### [Your goal]
Pull every "coordinates" line out of the data below.

### [Extracted data]
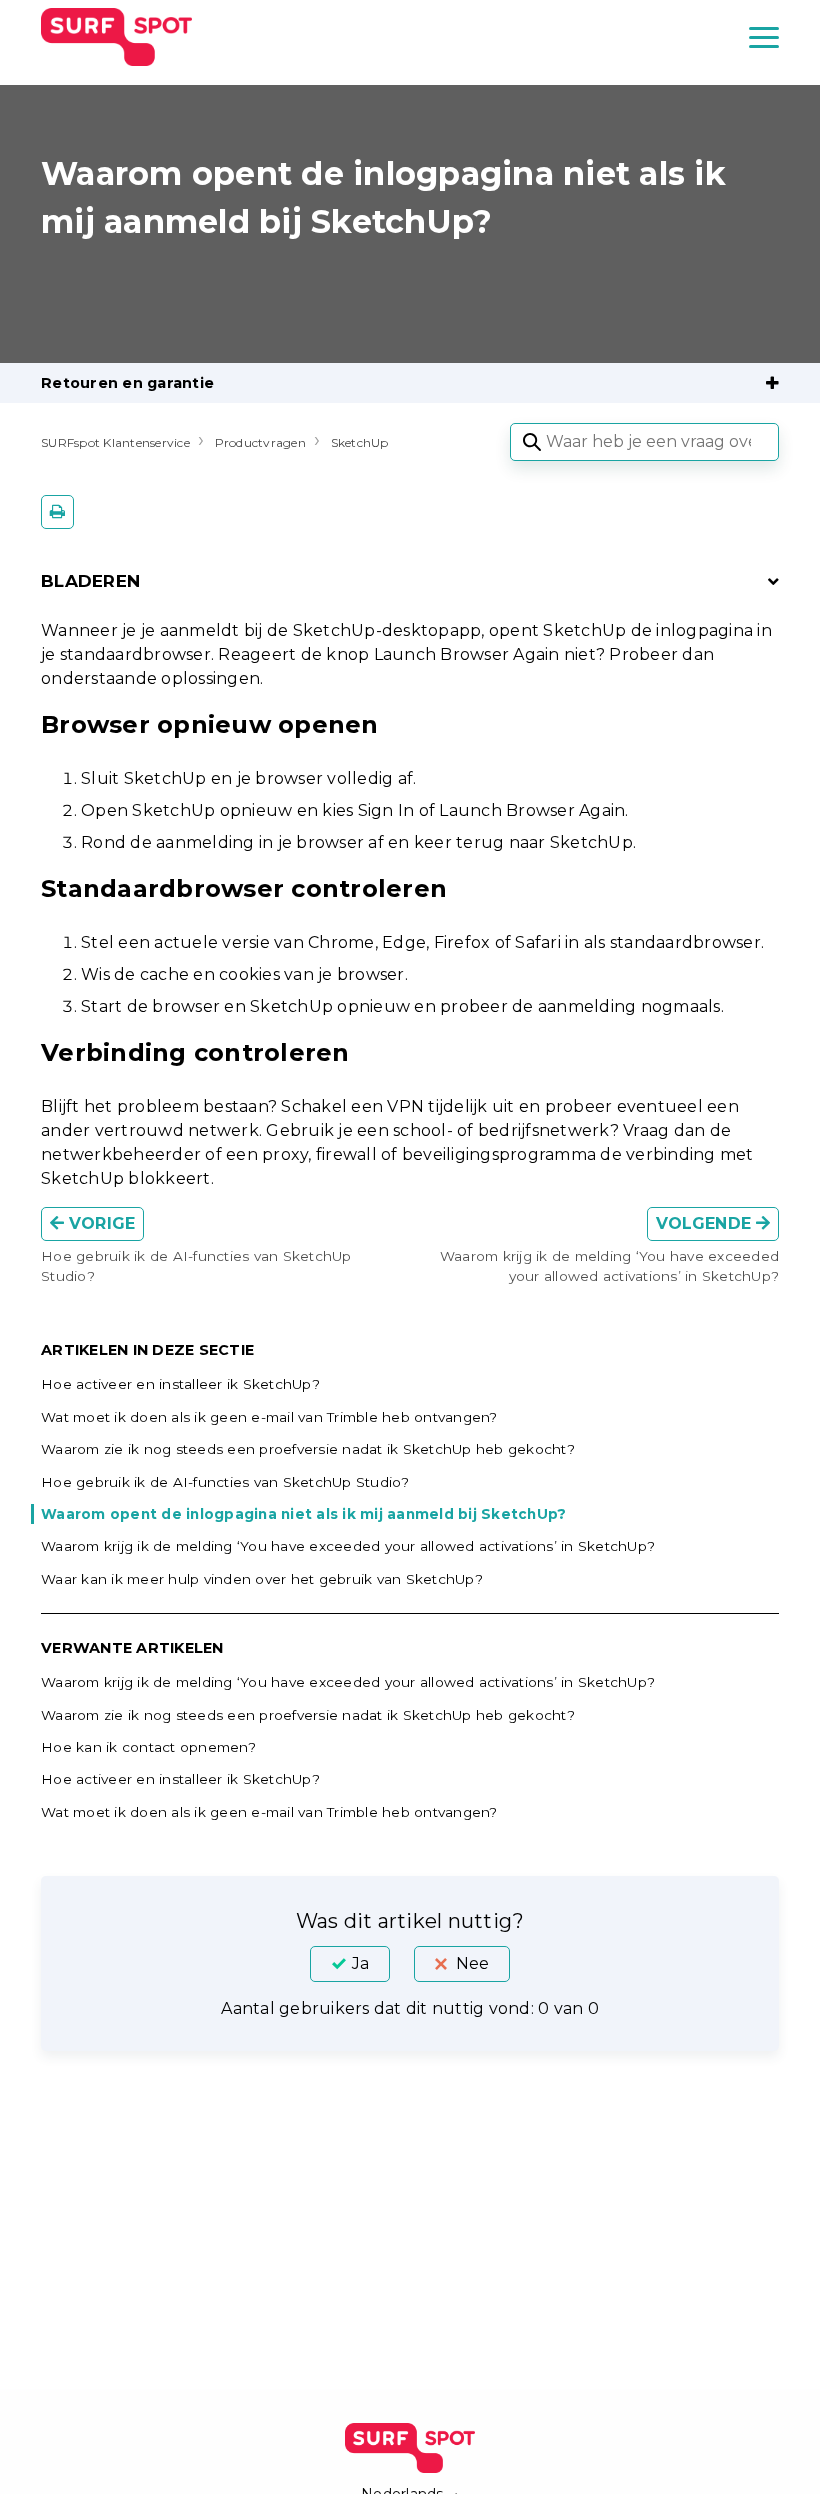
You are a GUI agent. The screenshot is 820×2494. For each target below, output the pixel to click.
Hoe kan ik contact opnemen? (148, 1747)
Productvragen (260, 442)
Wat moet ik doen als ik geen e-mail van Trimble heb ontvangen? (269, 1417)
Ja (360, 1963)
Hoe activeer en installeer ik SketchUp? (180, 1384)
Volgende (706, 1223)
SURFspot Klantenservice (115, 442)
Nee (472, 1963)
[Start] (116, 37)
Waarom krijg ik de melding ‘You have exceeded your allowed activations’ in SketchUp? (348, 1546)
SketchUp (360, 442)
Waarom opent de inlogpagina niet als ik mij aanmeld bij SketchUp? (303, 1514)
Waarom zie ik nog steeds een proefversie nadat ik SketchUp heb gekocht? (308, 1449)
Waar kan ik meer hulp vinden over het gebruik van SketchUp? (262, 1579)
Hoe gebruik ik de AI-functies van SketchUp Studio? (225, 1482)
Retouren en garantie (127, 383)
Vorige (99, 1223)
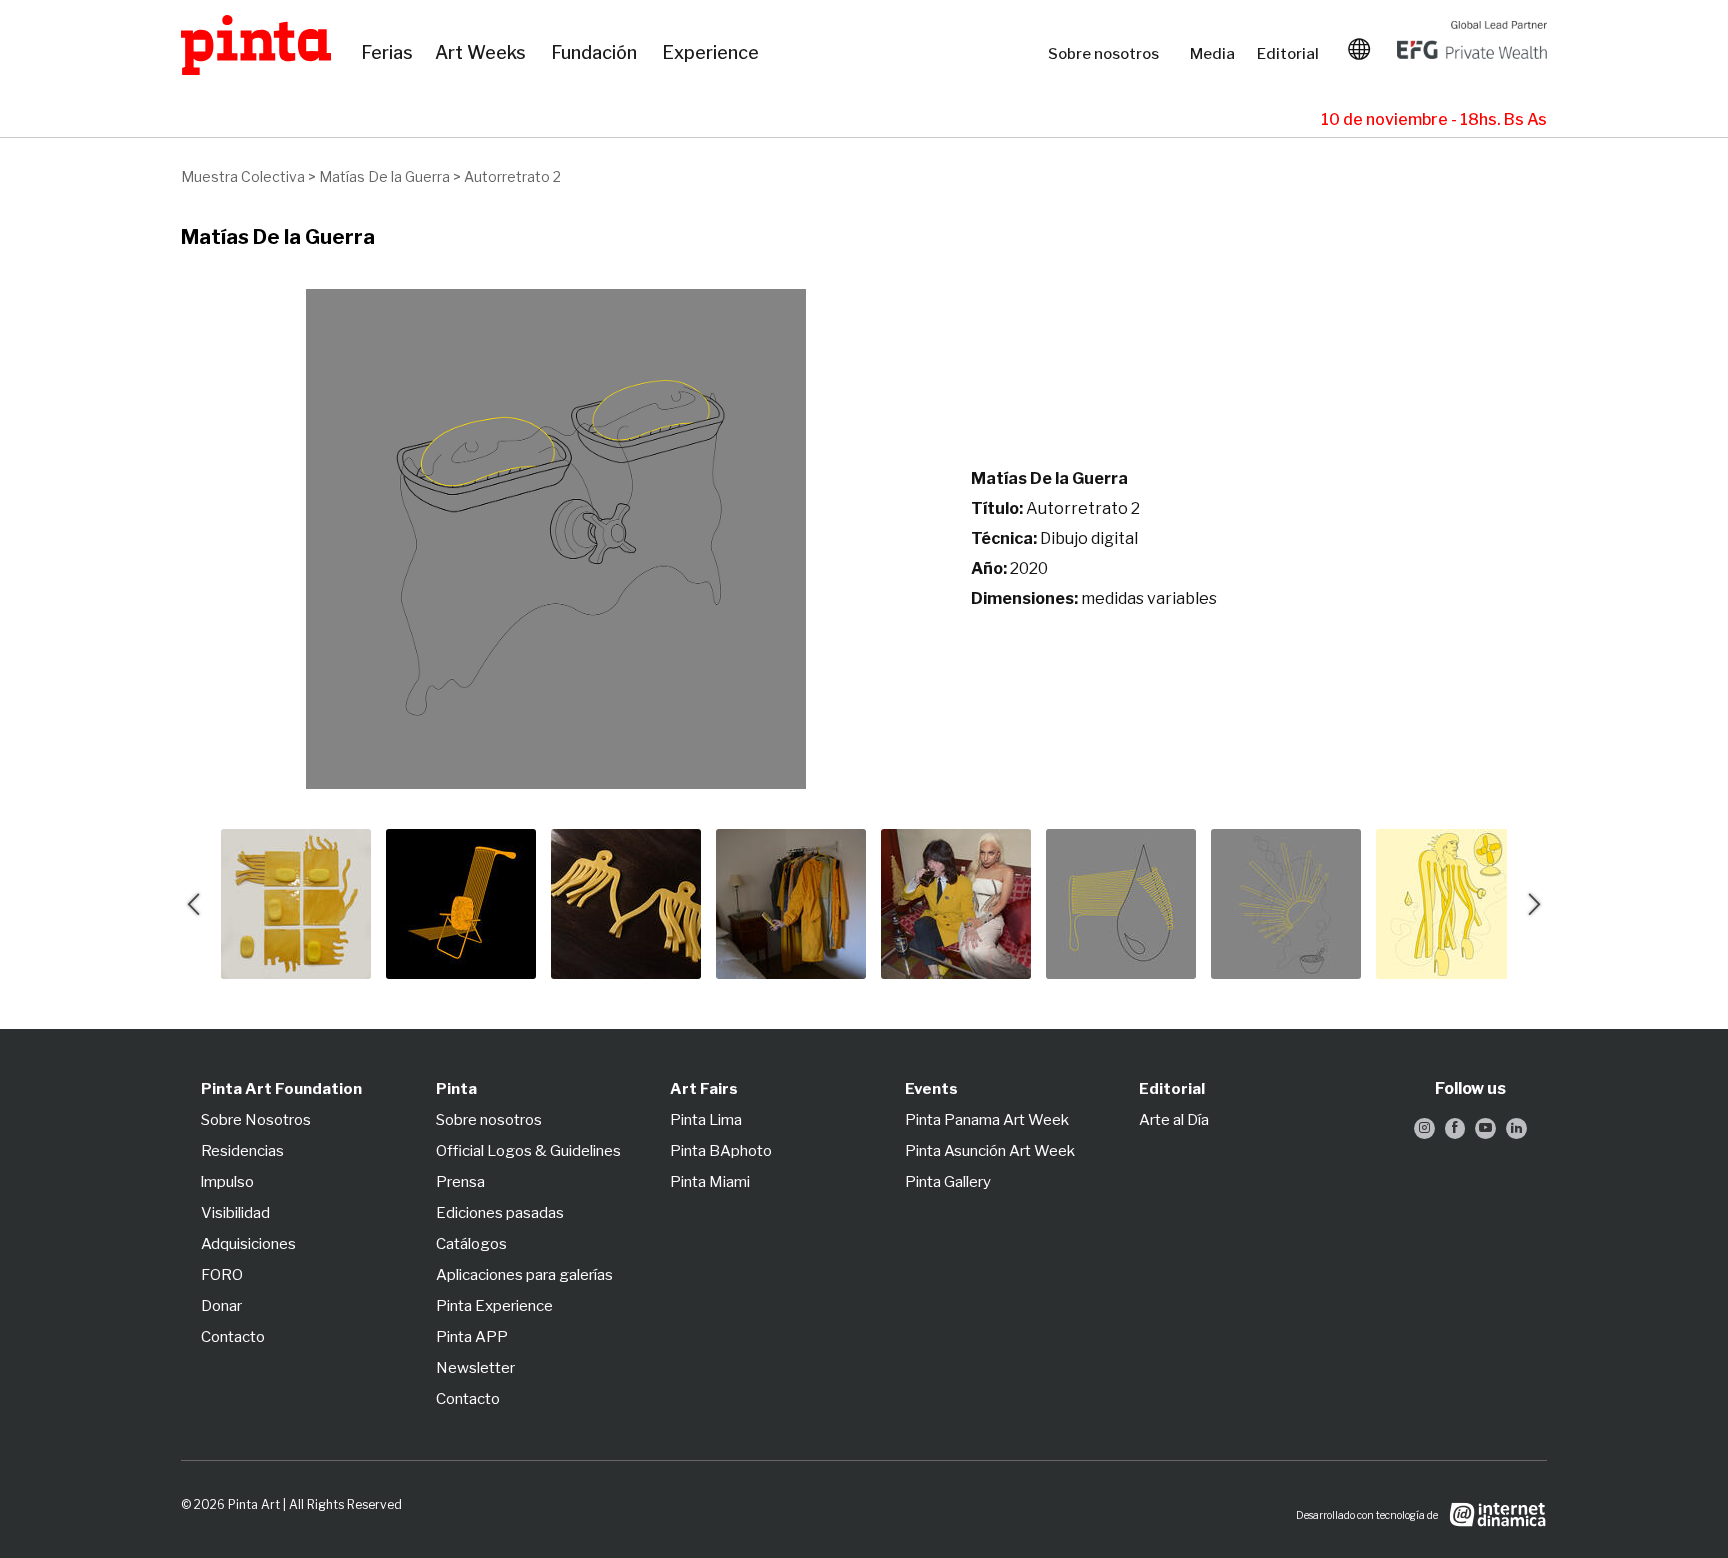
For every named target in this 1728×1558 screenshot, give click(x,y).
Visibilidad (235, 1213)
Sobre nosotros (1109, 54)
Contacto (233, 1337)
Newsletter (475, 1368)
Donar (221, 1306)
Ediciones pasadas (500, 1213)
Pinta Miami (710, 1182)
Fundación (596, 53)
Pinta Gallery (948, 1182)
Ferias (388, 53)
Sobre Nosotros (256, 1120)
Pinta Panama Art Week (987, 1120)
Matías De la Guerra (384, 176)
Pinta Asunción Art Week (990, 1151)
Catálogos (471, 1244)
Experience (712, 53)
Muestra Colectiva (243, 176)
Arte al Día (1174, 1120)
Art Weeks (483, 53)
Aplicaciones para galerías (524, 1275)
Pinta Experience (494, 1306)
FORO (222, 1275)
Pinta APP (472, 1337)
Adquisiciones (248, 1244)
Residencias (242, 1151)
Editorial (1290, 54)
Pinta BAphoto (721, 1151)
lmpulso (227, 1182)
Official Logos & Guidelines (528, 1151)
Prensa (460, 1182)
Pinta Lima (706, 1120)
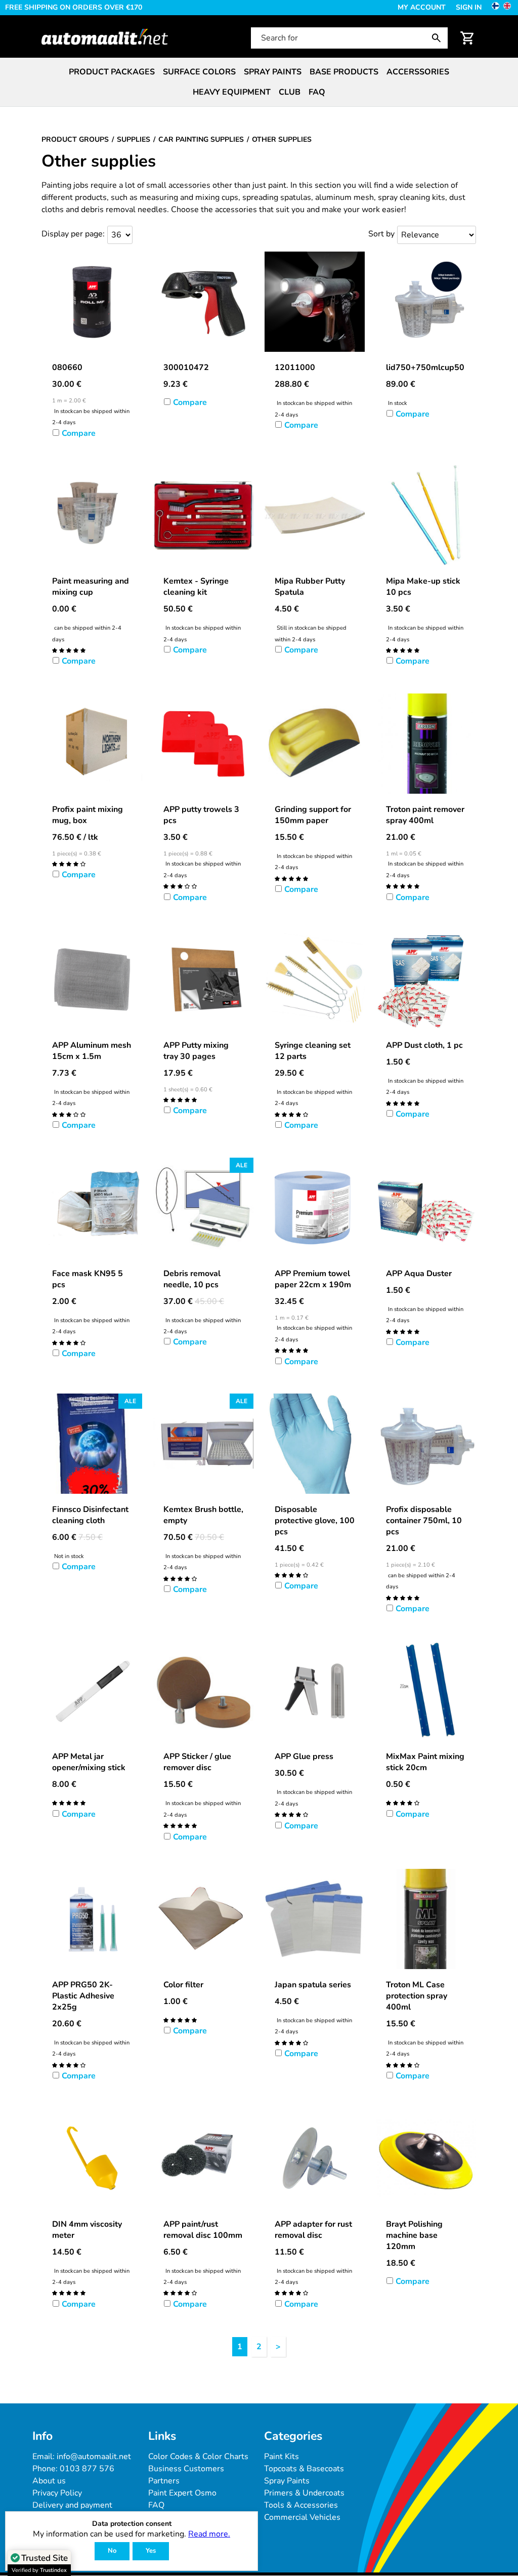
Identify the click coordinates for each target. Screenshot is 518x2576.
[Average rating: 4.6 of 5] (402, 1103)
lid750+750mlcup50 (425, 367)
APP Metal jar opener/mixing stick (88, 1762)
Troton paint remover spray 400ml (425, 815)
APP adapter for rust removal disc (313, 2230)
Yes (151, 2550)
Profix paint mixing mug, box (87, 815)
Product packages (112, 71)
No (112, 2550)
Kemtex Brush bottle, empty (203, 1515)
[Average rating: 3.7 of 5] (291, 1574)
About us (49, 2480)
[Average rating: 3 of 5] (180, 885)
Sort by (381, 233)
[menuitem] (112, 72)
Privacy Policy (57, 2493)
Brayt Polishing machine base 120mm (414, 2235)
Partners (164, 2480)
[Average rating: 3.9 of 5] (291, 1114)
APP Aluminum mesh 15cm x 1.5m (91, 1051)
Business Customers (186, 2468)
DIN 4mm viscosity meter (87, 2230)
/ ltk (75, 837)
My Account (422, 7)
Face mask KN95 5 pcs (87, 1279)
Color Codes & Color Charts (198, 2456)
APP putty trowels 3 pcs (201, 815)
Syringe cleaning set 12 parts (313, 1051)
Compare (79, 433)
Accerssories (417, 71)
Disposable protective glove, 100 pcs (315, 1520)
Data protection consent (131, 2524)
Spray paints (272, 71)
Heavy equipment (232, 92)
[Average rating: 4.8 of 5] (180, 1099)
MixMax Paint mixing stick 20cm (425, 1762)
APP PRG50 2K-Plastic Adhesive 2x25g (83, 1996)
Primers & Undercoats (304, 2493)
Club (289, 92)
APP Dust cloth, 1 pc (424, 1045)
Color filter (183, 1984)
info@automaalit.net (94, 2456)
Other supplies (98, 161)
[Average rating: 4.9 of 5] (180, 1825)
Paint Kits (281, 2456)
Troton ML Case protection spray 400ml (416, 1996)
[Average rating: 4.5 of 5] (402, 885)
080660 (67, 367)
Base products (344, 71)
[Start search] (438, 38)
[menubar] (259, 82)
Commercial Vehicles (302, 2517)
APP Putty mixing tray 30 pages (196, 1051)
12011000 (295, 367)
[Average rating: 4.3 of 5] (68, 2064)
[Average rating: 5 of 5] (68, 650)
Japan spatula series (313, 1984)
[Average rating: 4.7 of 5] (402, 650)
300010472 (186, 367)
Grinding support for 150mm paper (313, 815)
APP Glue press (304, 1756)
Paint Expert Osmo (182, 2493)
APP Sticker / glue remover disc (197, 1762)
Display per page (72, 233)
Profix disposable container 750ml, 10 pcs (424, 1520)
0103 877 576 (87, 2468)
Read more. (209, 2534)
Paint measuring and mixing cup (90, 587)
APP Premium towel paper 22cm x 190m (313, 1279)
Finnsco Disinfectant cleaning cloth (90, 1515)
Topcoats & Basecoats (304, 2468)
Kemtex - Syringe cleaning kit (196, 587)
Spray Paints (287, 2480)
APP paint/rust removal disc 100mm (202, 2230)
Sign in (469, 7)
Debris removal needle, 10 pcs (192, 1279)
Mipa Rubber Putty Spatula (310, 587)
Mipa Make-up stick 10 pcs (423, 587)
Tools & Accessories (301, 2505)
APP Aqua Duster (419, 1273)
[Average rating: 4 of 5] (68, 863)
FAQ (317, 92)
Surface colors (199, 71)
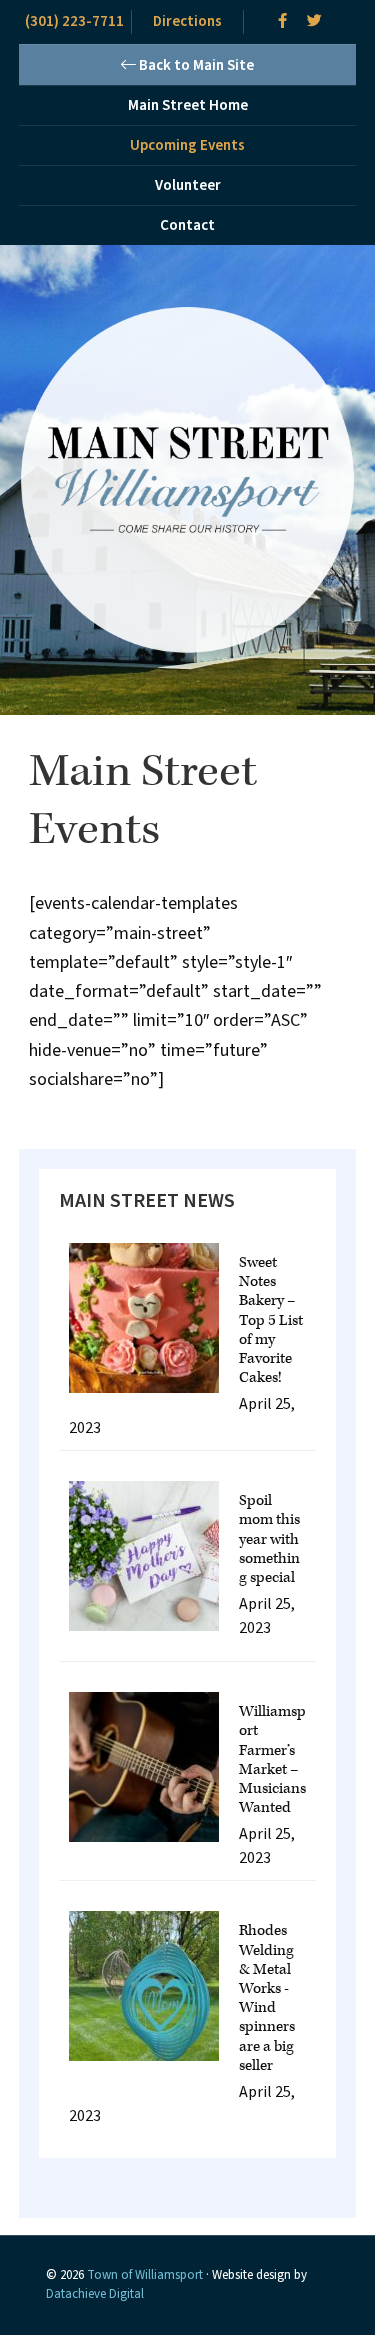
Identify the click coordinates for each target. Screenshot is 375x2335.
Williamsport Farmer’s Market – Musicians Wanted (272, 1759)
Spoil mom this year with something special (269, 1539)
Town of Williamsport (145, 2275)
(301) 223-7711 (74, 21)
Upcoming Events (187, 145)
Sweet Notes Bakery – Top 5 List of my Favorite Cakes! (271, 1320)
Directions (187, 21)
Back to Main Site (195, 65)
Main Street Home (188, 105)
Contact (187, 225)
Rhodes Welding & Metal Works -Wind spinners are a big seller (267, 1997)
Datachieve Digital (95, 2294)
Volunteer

### [Expected output]
Identify the click coordinates for each target. Screenshot is 518x2576.
Identify the click coordinates for each target. Screenshot is 375x2335.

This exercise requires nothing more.